Sound Level Meter / Noise Meter
B&K Sound level meter instruments and analyzers are designed for class 1 measurement accuracy, ease-of-use, and unprecedented flexibility. In fact, our latest generation of sound measuring instruments can be directly operated through smartphones, and with the addition of our feature-expanding sound level meter apps, you can set up your instrument for any task. It's been over 60 years since Brüel & Kjær invented the world's first portable sound level meter. And we still lead the industry today.
B&K 2245 SOUND LEVEL METER
With NOISE PARTNER
B&K 2245 is an easy-to-use measuring solution for dedicated noise measurement tasks. The instrument comes with a range of apps, each tailored to provide functionality for your specific job-to-do.
B&K Type 2250 and Type 2270
Sound Level Meter / Analyzer
Providing an award‐winning design based on extensive research among technicians, engineers and consultants, B&K Type 2250 and Type 2270, are both equipped to handle the most demanding measurement tasks.
CHOOSING YOUR SOUND LEVEL METER
WHAT IS A SOUND LEVEL METER
A sound level meter is an instrument (commonly hand-held), designed to measure sound levels in a standardized way.
Commonly referred to as a sound meter, noise meter, decibel meter, or SPL meter (to name a few), a sound level meter is designed to respond to sound in approximately the same way as the human ear. The purpose is to give objective, reproducible measurements of sound pressure levels.
HOW TO USE A SOUND LEVEL METER
These handheld instruments are often used to measure and manage noise from a variety of sources, such as industrial plants, road and rail traffic, and construction work.
Noise measurement in urban situations, such as sports events, outdoor concerts, parks, and residential- or commercial neighbors, all have different sound sources and sound characteristics, that pose specific challenges for the professionals assessing them.
Here we've listed some of the most the most common use-cases:
- Optimizing building acoustics and vibration
- Sound power and noise source identification
- Identification and analysis of product noise
- Assessing workplace noise and OHS evaluations
- Ensure compliance for local and national environmental noise
HOW DOES A SOUND LEVEL METER WORK?
The microphone converts the sound signal to an equivalent electrical signal. The most suitable type of microphone for a sound level meter is a condenser microphone, which combines precision with measurement reliability.
The electrical signal produced by the microphone is at a very low level and must be enhanced by a preamplifier, before reaching the main processor. Signal processing applies frequency weightings and time weightings to the signal, as specified by international standards such as IEC 61672 – 1, which a sound level meter complies with.
The signal may also be available at output sockets in either AC or DC charge, which is typically used in connection to external instruments such as a data acquisition system providing a record for further processing.

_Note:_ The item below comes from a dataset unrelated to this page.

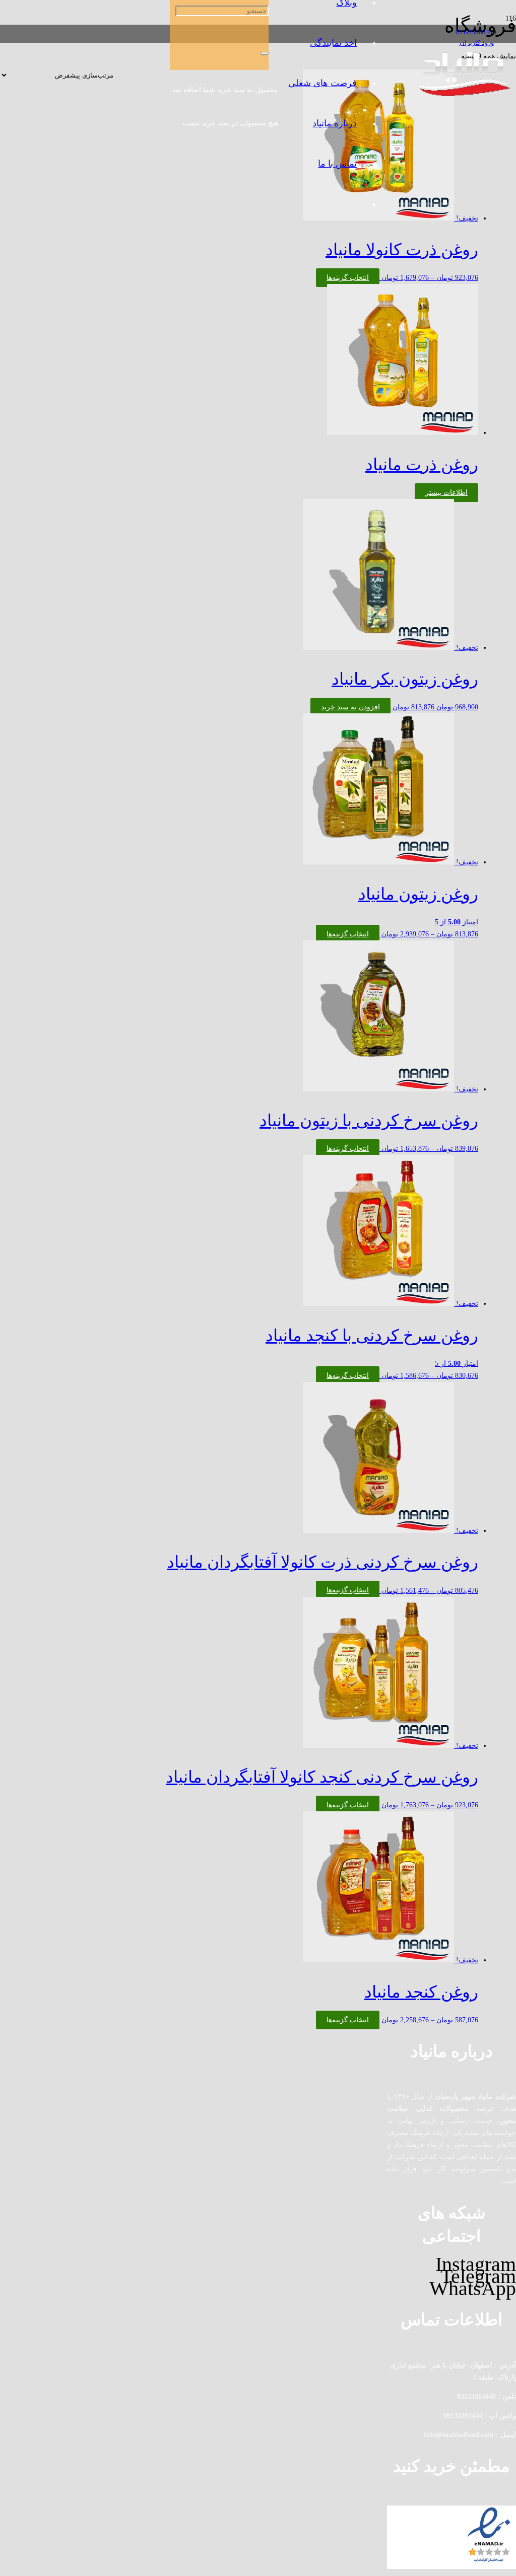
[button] (350, 707)
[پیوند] (465, 94)
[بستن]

The analyzer applies Fast, Slow and Impulse (or ‘F’, ‘S’ and ‘I’) time weightings, which are the required weightings according to most international and national standards and guidelines. Environmental assessment standards usually specify which time weighting to use.
Leq is the level that, had it been a steady level during the measurement period, would represent the amount of energy present in the measured, fluctuating sound pressure level. It is a measure of the averaged energy in a varying sound level. It is not a direct measure of annoyance, though extensive research has shown that Leq correlates well with annoyance.
An octave is a frequency band where the highest frequency is twice the lowest frequency. For example, an octave filter with a centre frequency of 1 kHz admits frequencies between 707 and 1414 Hz but rejects all others. (The name octave stems from the fact that an octave covers eight notes of the diatonic musical scale). A third octave covers a range where the highest frequency is 1.26 times the lowest frequency.
After the signal has been weighted and/or divided into frequency bands, the resultant signal is amplified, and the Root Mean Square (RMS) value determined in an RMS detector. The RMS is a special kind of mathematical average value. It is of importance in sound measurements because the RMS value is directly related to the amount of energy in the sound being measured.
IEC 61672-1 (international standard) defines frequency weightings A, C and Z, but other frequency weightings are occasionally used in specialized applications.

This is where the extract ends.